Потом он сделал резкое движение правой рукой на себя и вверх, бросил нож на столешницу и спокойно вынул из черноты левую руку. Сел в кресло и уставился на то, что получилось.
Кажется, получилось не то, что надо: Мефодий явно недоумевал. Руки он держал на весу — наверное, чтобы не мыть их снова, — и сосредоточенно смотрел в черноту.
— Я же просил его не выключать свет… — пробормотал он.

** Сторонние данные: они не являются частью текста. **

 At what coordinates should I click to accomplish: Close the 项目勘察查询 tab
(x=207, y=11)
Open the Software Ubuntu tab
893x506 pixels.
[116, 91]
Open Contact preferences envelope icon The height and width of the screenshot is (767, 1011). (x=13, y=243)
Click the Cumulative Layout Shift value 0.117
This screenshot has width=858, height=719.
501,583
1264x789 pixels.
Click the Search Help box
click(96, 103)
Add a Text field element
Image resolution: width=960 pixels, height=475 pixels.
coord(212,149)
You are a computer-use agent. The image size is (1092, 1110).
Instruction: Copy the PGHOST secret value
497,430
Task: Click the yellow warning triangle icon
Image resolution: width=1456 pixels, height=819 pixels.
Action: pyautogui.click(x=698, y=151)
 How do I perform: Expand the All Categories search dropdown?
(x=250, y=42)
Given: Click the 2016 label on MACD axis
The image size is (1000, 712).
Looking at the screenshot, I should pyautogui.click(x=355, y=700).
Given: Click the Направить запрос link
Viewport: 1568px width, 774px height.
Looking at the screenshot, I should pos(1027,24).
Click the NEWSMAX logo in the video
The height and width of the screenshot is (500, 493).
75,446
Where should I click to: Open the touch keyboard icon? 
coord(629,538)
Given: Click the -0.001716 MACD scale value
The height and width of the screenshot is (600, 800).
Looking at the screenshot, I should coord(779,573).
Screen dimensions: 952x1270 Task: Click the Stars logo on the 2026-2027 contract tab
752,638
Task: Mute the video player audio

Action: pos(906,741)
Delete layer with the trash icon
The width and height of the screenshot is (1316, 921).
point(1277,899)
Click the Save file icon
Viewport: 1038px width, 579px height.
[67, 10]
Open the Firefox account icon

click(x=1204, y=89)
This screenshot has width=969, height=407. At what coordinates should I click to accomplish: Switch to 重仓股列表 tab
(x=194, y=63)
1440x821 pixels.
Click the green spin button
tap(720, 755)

Его было плохо слышно: чернота все еще пела на все свои четырнадцать голосов. Нет — на тринадцать, потому что, кажется, не стало премерзкого хихиканья. Я хотел сказать об этой недостаче, но затруднился сформулировать и промолчал. Мефодий одарил Дашку еще одним яростным взглядом и громко спросил:
— Ты письмо вложила?
Дашка кивнула.
— И адрес не перепутала?
Дашка поджала губы и отвернулась.
— Р-разгильдяй, — сказал Мефодий. — Жди его теперь.
— Мефодий Васильич, ваше вели… — начал было Савка.
— Цыц! — оборвал Мефодий, не оборачиваясь. — Не беспокойся, долго ждать не будем. Спички есть?
Савка пошарил в кармане, достал спички, потряс коробком над плечом Мефодия и уронил в подставленную ладонь.
Я подумал: а как же он будет мыть коробок? Но он просто упрятал его в ладонях, сложенных замком, поднялся, опять навис над раковиной и погрузил руки туда. Некоторое время двигал руками там — видимо, открывал коробок и доставал спички. Две или три выронил, одну, наверное, сломал. Следующая зажглась, осветив изнутри черноту и сложенные лодочкой ладони в черноте. Я привстал и вытянул шею. Савка тоже. Дашка сидела, откинувшись в кресле, руки на коленях. Раковина пела.
Мефодий дождался, пока пламя установилось, и осторожно двинул горящую спичку вперед, к краю черноты. Не донеся, оглянулся через плечо на Савку и бросил:
— Назад!
Савка отступил обратно к своему креслу.
Мефодий глянул на нас и добавил:
— Вы тоже. Мало ли что…
Дашка поднялась и зашла за спинку кресла. Я последовал ее примеру.
— Дальше! — сказал Мефодий.
Мы отошли еще на два шага, а Савка переступил с ноги на ногу. Я опять вспомнил о том, что ему «написано», и вознамерился крикнуть, чтобы не валял дурака и отошел дальше. Я уже открыл рот, чтобы крикнуть.
И забыл закрыть, потому что увидел нож.
Нож лежал на столешнице — там, куда его бросил Мефодий, и у него не хватало доброй половины лезвия. Раковина пела… Но не настолько же громко, чтобы я не услышал, как сломалось лезвие! И где обломок?
Я на секунду зажмурил глаза и опять посмотрел на нож.
Он был сломан.
А в следующий миг стало ослепительно светло. По стенам светлицы (на фоне стен? за стенами?) заплясало яркое оранжевое пламя, в котором извивались длинные белые силуэты каких-то невероятных существ с желтоглазыми мордами и треугольными раззявленными пастями — их словно корчило в беззвучной агонии, и адское пламя пожирало их червеобразные тела…
Дашка коротко взвизгнула и стала мягко оседать на пол. Я скорее почувствовал, чем увидел это и почти на ощупь подхватил ее под мышки. На многие версты вокруг бушевало беззвучное пламя, взвивались, корчились и опадали нездешние существа, а из невидимого окна светлицы дуло. Этот сквозняк успокаивал, шепча: «не верь глазам своим»… Сквозняк, и Дашкина тяжесть на руках, и запах ее волос, и неразборчивые причитания невидимого Савки — о том, что доигрались и что всему конец, Иерихон с Нагасакой. Звонко, часто, непрерывно булькали и шипели на адской сковороде слезы Господа, а все прочие завитки невидимой раковины молчали. Пылала чужая Вселенная.